L'AVANA – Cuba da' il benvenuto alle aziende
petrolifere statunitensi interessate a perforare i suoi
giacimenti di greggio off shore. Lo afferma oggi il settimanale
''Trabajadores'', organo del sindacato nazionale Centrale dei
Lavoratori.
I cubani si stanno accingendo a realizzare i primi pozzi di
esplorazione nel Golfo del Messico dove e' gia' stato trovato un
giacimento valutato circa 20 mila milioni di barili di petrolio.
L'impresa petrolifera nazionale, Cupet, sta aspettando l'arrivo
di una piattaforma Scarabeo 9 della Saipem, del gruppo Eni, per
iniziare le perforazioni lungo la costa sud dell'isola.

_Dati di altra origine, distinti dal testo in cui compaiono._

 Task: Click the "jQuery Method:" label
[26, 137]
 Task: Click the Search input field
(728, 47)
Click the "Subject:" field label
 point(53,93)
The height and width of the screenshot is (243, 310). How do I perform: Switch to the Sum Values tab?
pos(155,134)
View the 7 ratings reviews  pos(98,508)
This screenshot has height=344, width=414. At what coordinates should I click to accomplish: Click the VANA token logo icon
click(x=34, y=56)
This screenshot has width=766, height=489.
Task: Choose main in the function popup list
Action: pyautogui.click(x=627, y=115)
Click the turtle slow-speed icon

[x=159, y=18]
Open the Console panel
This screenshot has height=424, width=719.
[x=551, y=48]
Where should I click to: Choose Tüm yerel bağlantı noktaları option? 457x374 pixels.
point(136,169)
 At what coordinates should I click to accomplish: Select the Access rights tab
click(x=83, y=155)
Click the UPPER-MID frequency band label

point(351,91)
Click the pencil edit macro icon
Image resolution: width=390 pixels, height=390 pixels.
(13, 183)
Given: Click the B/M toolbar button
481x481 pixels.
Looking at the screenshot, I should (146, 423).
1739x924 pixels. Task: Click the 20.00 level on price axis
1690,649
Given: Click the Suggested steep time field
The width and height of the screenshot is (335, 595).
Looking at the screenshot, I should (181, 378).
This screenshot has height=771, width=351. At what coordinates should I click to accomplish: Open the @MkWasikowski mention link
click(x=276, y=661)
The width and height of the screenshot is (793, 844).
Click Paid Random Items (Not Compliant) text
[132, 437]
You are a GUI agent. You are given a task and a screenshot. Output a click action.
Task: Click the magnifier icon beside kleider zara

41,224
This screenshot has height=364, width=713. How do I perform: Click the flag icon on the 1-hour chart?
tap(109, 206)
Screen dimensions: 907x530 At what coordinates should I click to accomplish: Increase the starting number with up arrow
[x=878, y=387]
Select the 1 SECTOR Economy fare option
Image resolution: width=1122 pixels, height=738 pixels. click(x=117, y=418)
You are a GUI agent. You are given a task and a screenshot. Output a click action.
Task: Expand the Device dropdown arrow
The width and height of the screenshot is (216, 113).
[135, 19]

''Cuba ha sempre detto che dara' il benvenuto alle imprese
petrolifere statunitensi interessate a sfruttare le sue acque,
nonostante le aggressioni economiche mantenute dal governo
Usa'', si legge sul giornale che accusa allo stesso tempo la
capo del comitato di relazioni estere della Camera di
Washington, Ileana Ros-Lehtinen, di origini cubane, di
''applicare ricatti in Congresso per minacciare le aziende
straniere che hanno gia' accettato di lavorare allo sfruttamento
dell'enorme potenziale petrolifero di Cuba''.